Construct a $\vartriangle ABC$ in which $CA= 6\ cm$, $AB= 5\ cm$ and $\angle BAC= 45^{o}$, Then construct a triangle whose sides are $\frac {3}{5}$ of the corresponding sides of ABC.

Given: $CA= 6\ cm$, $AB= 5\ cm$ and $\angle BAC= 45^{o}$,

To do: To construct a $\vartriangle ABC$ in which $CA= 6\ cm$, $AB= 5\ cm$ and $\angle BAC= 45^{o}$, Then To construct a triangle whose sides are $\frac {3}{5}$ of the corresponding sides of ABC.

1. Draw AB=5 cm.
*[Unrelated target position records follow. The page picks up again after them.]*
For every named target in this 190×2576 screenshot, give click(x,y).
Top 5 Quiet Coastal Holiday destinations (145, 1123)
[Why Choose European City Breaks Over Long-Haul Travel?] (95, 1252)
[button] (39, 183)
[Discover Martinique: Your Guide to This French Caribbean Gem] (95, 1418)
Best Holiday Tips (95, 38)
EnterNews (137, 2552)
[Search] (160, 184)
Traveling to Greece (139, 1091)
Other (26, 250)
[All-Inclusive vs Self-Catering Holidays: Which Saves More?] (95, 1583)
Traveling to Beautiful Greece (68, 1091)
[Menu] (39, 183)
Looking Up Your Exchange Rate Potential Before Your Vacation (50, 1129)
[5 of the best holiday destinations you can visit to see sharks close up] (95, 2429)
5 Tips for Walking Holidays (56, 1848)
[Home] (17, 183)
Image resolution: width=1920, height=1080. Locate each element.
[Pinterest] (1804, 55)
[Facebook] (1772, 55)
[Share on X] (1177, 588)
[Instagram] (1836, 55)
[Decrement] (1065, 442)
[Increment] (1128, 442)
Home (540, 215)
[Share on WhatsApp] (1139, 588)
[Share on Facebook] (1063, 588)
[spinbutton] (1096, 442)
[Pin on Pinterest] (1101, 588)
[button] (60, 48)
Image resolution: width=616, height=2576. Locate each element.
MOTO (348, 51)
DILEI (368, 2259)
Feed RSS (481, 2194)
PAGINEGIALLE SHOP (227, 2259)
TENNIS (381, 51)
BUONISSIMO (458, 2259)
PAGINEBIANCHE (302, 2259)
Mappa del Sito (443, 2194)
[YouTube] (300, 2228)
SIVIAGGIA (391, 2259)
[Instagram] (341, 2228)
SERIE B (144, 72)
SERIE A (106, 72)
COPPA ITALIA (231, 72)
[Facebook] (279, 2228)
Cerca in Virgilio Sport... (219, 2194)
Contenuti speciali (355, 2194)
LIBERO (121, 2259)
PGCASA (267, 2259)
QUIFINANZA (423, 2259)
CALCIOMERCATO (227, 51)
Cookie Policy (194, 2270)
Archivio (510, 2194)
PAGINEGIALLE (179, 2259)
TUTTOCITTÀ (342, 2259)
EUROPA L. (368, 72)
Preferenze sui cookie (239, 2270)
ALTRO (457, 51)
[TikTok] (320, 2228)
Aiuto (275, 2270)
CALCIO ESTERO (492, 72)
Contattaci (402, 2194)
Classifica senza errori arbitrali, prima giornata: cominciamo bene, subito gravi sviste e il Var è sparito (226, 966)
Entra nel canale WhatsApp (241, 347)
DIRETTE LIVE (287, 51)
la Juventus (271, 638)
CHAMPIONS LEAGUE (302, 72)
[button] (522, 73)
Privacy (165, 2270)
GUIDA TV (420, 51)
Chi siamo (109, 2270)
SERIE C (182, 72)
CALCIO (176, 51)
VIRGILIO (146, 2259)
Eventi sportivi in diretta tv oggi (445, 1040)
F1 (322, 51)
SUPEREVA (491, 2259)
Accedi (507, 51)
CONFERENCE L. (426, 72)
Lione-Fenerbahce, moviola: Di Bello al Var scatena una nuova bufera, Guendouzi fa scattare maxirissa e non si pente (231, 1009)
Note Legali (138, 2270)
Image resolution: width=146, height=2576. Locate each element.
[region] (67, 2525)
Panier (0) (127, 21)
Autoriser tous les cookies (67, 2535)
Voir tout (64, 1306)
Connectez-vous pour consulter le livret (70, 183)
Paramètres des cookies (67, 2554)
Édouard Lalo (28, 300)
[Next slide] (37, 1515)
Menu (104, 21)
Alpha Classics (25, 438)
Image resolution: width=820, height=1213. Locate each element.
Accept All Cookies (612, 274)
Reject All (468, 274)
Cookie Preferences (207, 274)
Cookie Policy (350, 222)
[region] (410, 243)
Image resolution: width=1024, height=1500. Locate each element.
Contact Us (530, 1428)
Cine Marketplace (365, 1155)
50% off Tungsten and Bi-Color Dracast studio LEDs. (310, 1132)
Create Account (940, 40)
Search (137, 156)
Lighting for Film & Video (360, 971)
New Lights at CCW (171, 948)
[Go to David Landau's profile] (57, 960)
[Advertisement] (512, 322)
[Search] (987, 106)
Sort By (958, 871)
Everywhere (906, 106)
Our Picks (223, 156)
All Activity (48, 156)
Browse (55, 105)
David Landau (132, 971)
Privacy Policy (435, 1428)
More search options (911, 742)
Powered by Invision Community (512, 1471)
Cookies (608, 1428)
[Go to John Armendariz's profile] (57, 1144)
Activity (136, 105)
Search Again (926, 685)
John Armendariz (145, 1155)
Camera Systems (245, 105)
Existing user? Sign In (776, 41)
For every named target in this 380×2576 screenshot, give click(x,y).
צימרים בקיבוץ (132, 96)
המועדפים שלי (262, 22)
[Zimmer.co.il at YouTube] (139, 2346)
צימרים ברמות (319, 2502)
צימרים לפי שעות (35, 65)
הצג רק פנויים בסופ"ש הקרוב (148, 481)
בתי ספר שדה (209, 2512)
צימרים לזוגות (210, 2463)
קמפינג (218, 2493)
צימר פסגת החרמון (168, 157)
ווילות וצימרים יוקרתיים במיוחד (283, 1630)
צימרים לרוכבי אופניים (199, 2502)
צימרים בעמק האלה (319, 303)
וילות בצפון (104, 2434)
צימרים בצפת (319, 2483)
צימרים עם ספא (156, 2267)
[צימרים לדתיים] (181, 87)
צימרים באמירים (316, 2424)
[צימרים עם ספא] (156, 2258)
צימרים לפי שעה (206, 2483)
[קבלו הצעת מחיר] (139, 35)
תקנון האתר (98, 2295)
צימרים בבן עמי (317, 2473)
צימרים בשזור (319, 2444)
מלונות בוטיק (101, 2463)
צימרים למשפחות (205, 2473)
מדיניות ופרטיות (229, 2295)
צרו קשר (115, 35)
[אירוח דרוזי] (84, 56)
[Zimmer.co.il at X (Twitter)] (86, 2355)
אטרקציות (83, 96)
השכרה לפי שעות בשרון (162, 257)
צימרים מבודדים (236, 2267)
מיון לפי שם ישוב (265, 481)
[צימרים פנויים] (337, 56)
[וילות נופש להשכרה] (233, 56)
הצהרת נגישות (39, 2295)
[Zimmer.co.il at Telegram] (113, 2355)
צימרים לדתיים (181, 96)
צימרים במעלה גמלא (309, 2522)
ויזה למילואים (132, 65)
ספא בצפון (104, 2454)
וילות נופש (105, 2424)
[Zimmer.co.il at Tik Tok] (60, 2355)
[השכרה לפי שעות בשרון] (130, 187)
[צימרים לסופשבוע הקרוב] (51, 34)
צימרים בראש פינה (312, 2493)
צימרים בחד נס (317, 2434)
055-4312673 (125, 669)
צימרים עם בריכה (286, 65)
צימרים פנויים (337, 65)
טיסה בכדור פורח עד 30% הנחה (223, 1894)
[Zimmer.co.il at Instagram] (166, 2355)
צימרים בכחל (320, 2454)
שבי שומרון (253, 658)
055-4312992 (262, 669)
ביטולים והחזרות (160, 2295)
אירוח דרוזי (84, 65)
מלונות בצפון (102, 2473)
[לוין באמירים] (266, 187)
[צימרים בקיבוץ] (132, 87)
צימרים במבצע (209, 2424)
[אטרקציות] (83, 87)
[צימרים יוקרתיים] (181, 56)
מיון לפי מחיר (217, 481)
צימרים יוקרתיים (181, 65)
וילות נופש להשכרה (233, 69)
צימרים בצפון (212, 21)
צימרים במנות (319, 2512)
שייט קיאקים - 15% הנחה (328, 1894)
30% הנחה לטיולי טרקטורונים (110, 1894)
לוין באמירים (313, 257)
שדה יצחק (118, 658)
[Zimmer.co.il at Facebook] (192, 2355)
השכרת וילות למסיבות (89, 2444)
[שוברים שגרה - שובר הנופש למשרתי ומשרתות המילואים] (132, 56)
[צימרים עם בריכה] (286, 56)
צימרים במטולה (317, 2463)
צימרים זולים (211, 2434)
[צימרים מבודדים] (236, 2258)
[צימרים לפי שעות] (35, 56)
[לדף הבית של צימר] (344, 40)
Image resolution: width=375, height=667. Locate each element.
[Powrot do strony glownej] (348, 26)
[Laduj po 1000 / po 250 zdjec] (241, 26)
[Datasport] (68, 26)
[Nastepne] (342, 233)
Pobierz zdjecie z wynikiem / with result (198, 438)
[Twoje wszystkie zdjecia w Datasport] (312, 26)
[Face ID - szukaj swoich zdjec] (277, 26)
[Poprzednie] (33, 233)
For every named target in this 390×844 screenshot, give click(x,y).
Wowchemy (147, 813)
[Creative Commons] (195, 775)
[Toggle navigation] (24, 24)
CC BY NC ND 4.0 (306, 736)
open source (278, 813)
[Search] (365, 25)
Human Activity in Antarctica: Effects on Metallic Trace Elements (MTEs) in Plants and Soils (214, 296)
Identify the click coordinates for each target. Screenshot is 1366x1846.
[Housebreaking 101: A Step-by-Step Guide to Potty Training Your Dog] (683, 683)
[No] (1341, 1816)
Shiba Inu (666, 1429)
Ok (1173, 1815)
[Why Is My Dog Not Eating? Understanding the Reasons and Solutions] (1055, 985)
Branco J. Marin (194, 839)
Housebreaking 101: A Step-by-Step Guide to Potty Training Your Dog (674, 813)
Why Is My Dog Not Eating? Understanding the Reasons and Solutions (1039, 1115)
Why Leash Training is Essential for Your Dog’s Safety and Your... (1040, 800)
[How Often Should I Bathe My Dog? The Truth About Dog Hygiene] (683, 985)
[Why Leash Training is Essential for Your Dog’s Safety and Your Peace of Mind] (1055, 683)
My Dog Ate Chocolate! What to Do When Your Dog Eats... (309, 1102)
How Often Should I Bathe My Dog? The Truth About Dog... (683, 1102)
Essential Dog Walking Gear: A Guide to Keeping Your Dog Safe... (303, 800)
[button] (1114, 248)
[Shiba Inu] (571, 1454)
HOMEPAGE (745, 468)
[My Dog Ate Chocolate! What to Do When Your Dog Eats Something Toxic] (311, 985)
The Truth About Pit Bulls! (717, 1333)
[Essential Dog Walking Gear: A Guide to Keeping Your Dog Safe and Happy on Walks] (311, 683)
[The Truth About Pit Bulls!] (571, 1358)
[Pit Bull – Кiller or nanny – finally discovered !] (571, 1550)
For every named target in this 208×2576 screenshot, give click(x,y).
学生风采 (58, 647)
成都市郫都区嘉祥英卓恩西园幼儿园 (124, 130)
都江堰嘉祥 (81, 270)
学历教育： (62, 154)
With A as center, draw $\angle BAC= 45^{o}$. Join BC. ABC is thus formed.

2. Draw AX such that $\angle BAX$ is an acute angle.

3. Cut 5 equal arcs such that $AA_{1}=A_{1}A_{2}=A_{2}A_{3}=A_{3}A_{4}=A_{4}A_{5}$

4. Join $A_{5}$ to $B$ and draw a line through $A_{3}$ parallel to $A_{5}B$ which meets AB at B'

Here, $AB'=\frac{3}{5}AB$.

Now draw a line through $B'$ parallel to $BC$ which joins $AC$ at $C'$.

Here,

 $B'C'=\frac{3}{5}BC$ and $AC'=\frac{3}{5}AC$

Thus, $\vartriangle AB'C'$ is the required triangle.